> _Directions_: Emit the data below verbatim, stripping out any pictures.

> _Source material_:
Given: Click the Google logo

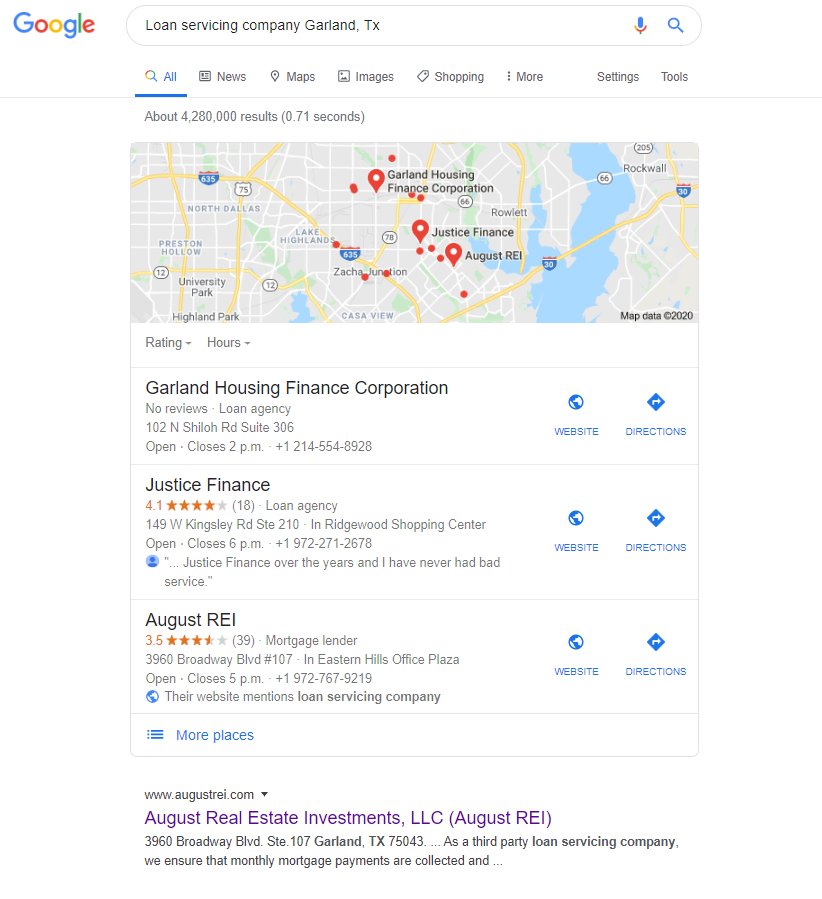Looking at the screenshot, I should pos(54,25).

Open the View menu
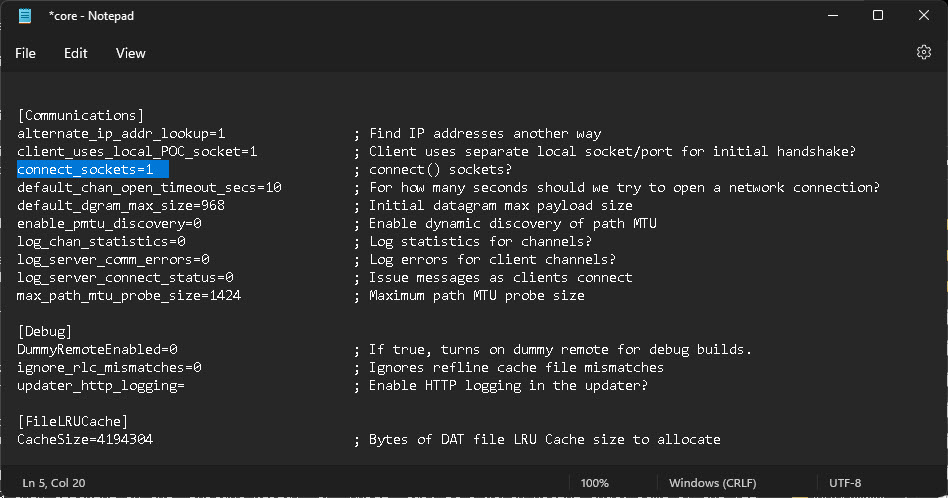point(131,53)
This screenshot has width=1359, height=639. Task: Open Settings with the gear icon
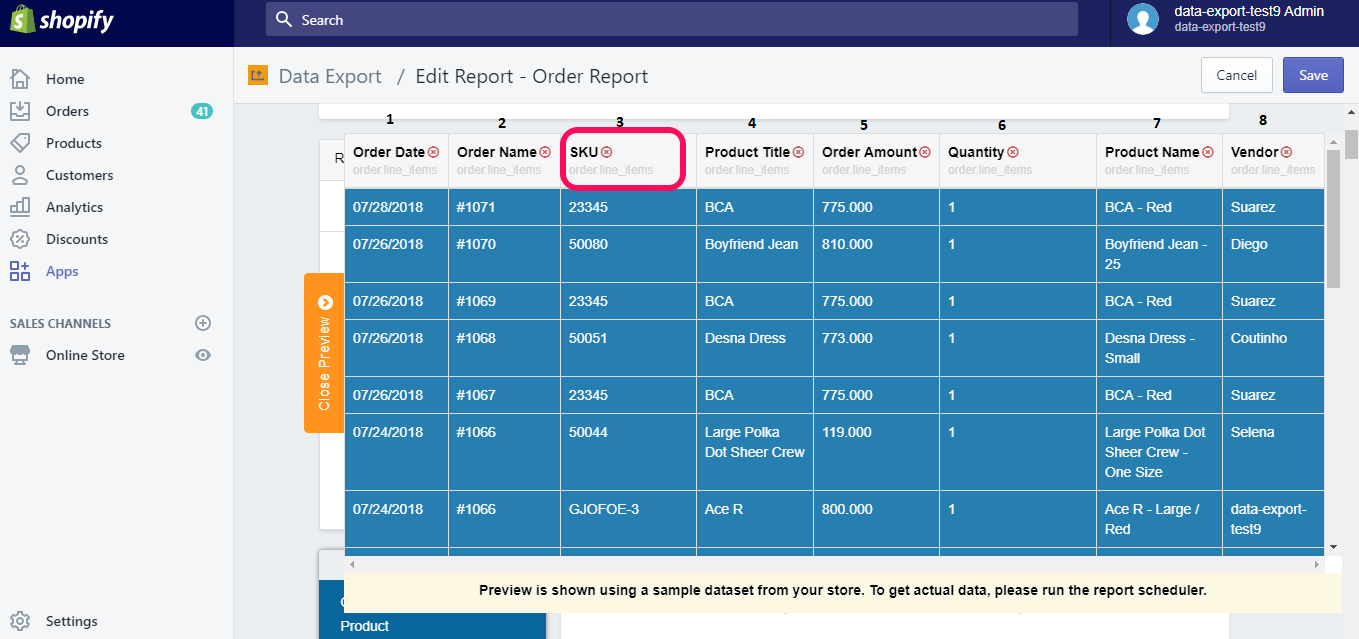(22, 620)
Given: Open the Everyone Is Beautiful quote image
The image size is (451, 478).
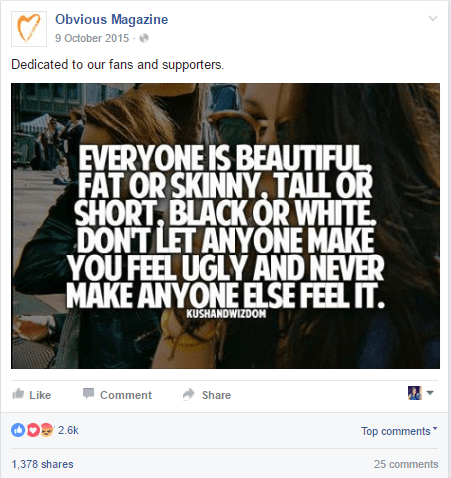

> _Task output_:
Given: Click the Google logo

Looking at the screenshot, I should pos(54,25).

Open the View menu
point(131,53)
This screenshot has width=1359, height=639. Task: Open Settings with the gear icon
(22, 620)
Given: Open the Everyone Is Beautiful quote image
The image size is (451, 478).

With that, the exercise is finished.